# Truss on GPU

In this guide, we'll walk through how to use Truss on a GPU. We'll build a model that uses the GPU, turn it into a Truss and run the Truss as GPU-enabled on an AWS instance. 

# Getting a GPU server on AWS

We'll start by setting up our GPU instance. 
1. Navigate to the [EC2](https://us-west-2.console.aws.amazon.com/ec2/) dashboard and select the __Create Instance__ button on the top right. 
2. You'll need to select an instance. [This](https://instances.vantage.sh/?region=us-west-2) page might be helpful if you want to know more about GPU instance pricing (just search for "GPU" in the *Name* column.). We'll be using a `p2.xlarge`. 
3. Next, we'll select an AMI. Specifically, we'll use the *Deep Learning AMI GPU PyTorch 1.12.0 (Amazon Linux 2)* AMI. This AMI is free and comes with a lot of neccesary setup for GPU support. When looking at GPU AMIs, we want an AMI that supports CUDA, CUDNN and the relevant library we're using (in this case PyTorch). 
4. Generate a key pair, this'll be important when we connect to our instance. Make sure to download the resulting `.cer` file. 
5. Press __Launch Instance__ on the bottom right. 

# Connecting to your GPU server 

Now that we have a GPU server, let's connect to it. 
1. On your AWS dashboard, identify the `Public IPv4 DNS`. This is the link we'll use to access our instance. 
2. In your local terminal, execute the following command.
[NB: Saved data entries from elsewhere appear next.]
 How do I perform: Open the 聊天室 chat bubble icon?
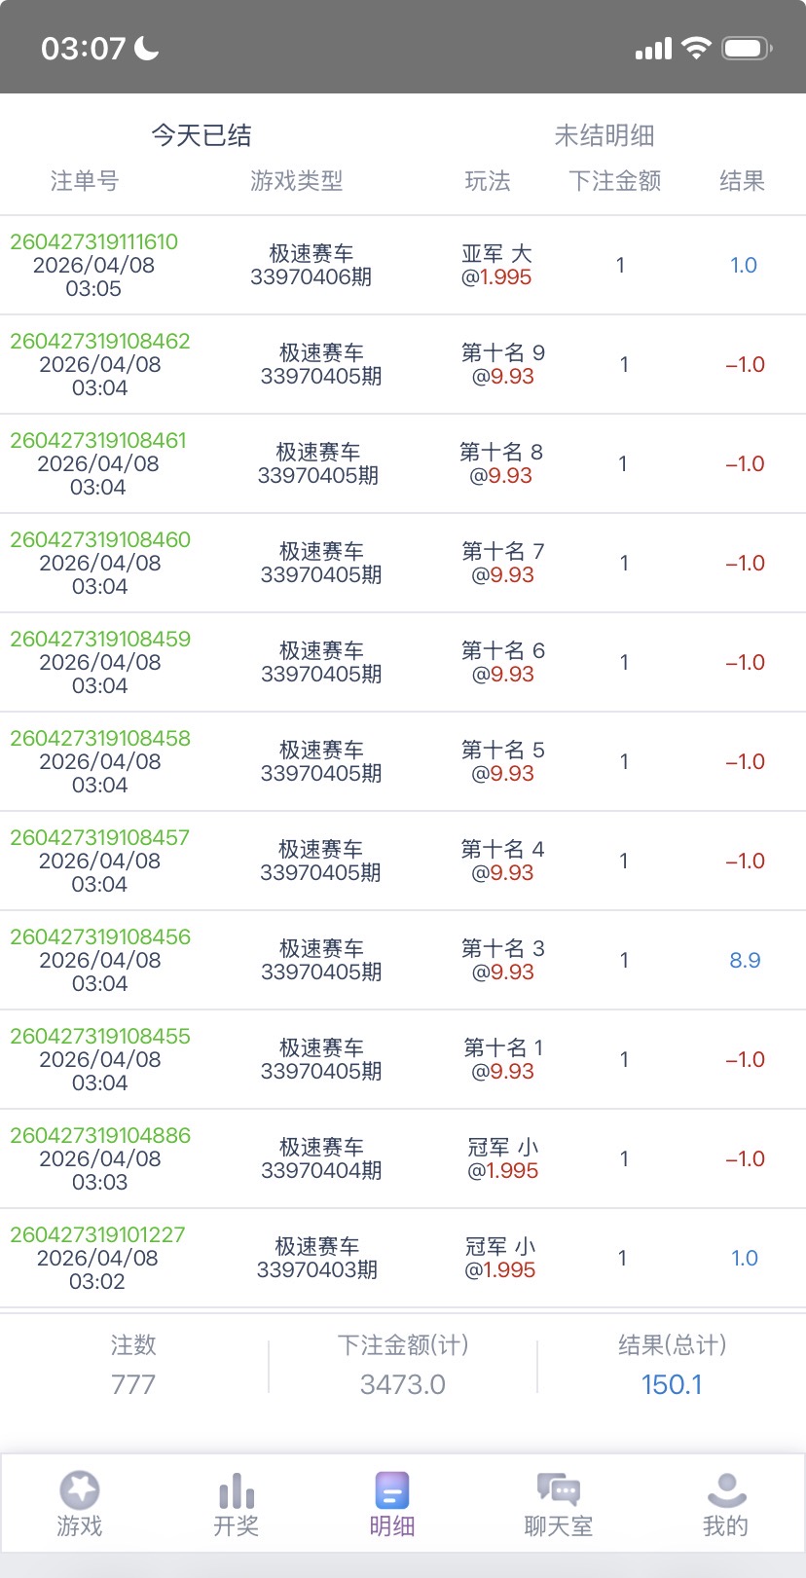(x=558, y=1490)
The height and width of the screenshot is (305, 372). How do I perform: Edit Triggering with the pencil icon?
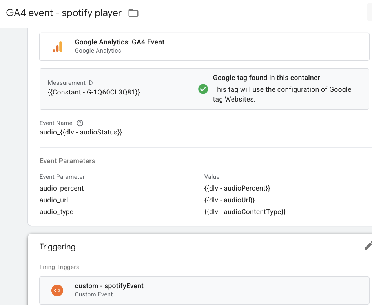(368, 246)
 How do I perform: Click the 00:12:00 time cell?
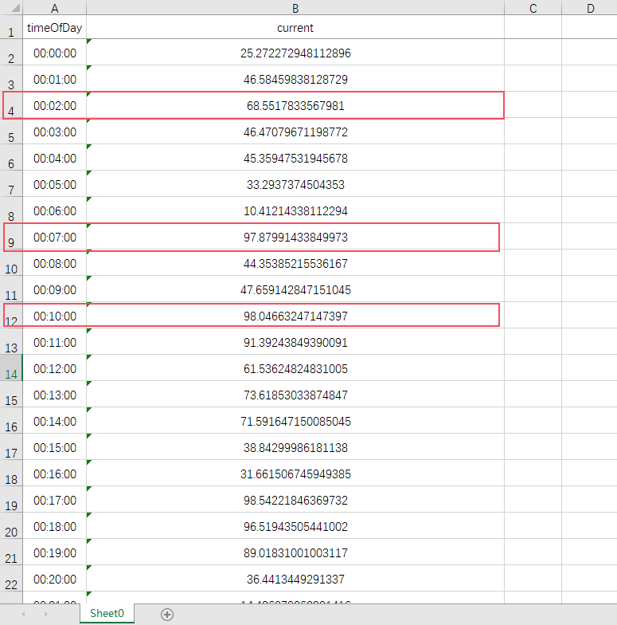[x=55, y=369]
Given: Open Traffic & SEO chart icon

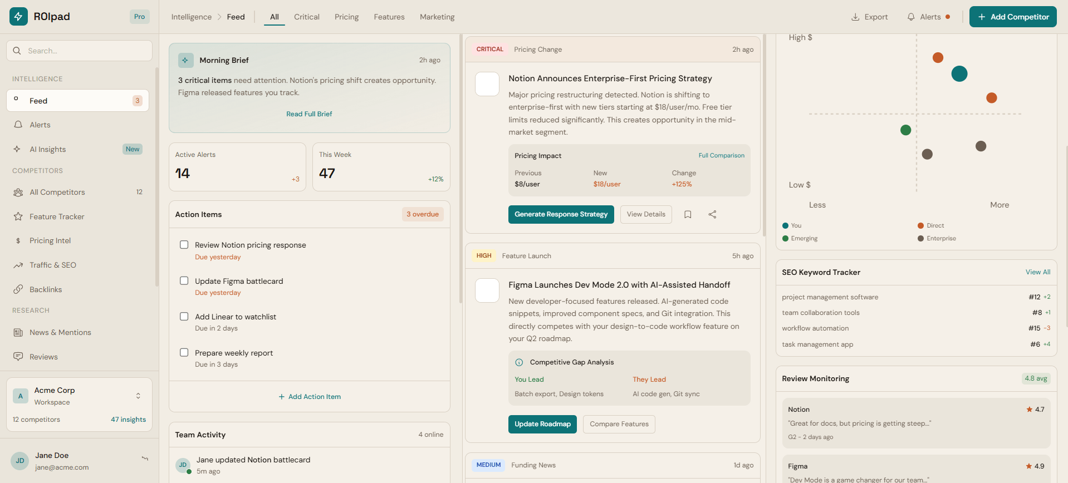Looking at the screenshot, I should 18,265.
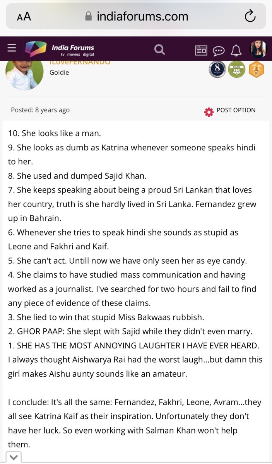The image size is (272, 464).
Task: Select the indiaforums.com address field
Action: pos(142,16)
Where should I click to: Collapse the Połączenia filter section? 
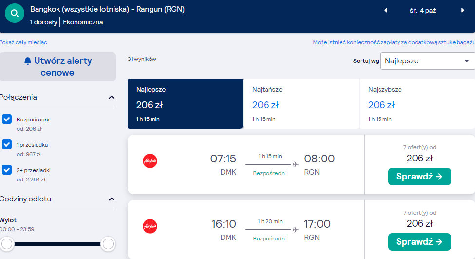tap(112, 98)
This'll SSH us into our GPU server. 
```
ssh -i [PATH_TO_.CER_FILE] ec2-user@[IPV4_DNS_ADDRESS]
```
3. If successful, you should now see your terminal user as `ec2-user@ip-[IPV4_ADDRESS]`. You should also be able to run `nvidia-smi` to see details about the GPU and NVidia drivers on your system. 

# Setting up GPU server
We'll need to install a couple packages before we can create and run our model. 
1.  We'll want to activate the PyTorch enviroment that comes with our AMI 
``` 
source activate pytorch 
```

2. We'll also want to install Truss and the Transformers package 
``` 
pip install --upgrade truss transformers
```
3. Let's create a directory where our model will live
```
mkdir dialo
cd dialo
```
4. We'll also want to make sure that `docker buildx` is installed. If running `docker buildx` results in a command not found, we can install it via 
```
LATEST=$(wget -qO- "https://api.github.com/repos/docker/buildx/releases/latest" | jq -r .name)
wget https://github.com/docker/buildx/releases/download/$LATEST/buildx-$LATEST.linux-amd64
chmod a+x buildx-$LATEST.linux-amd64
mkdir -p ~/.docker/cli-plugins
mv buildx-$LATEST.linux-amd64 ~/.docker/cli-plugins/docker-buildx
```

5. Finally, we'll initialize a base Truss scaffold 
```
truss init ./ 
``` 

# Creating our model 
We'll be using the Microsoft `DialoGPT` model, designed to be able to converse with users. Let's replace the base `model.py` with our `model.py` file below to be GPU compatible (read the comments in code snippet)


In [None]:
# Our model.py file
from typing import Dict, List

import torch
from transformers import AutoModelForCausalLM, AutoTokenizer

class Model(object):
    def __init__(self, **kwargs) -> None:
        self._data_dir = kwargs['data_dir']
        self._config = kwargs['config']
        self._model = None

    def load(self):
        # First thing, in our load function, we'll want to set an attribute `device`. This will help us push 
        # certain tensors / inputs to our GPU instead of the CPU. This is useful because when we run inference 
        # on our GPU, we want the data we're using to live on the GPU for faster inference times. 
        self.device = 0 if torch.cuda.is_available() else 'cpu'
        self._tokenizer = AutoTokenizer.from_pretrained("microsoft/DialoGPT-large")
        # Now, we'll load our model onto the GPU. In order to utilize the GPU, both the model and any 
        # variable needed for inference (like the tokenized input) need to be `.to(self.device)`. 
        self._model = AutoModelForCausalLM.from_pretrained("microsoft/DialoGPT-large").to(self.device)
        self.ready = True

    def preprocess(self, request: Dict) -> Dict:
        """
        Incorporate pre-processing required by the model if desired here.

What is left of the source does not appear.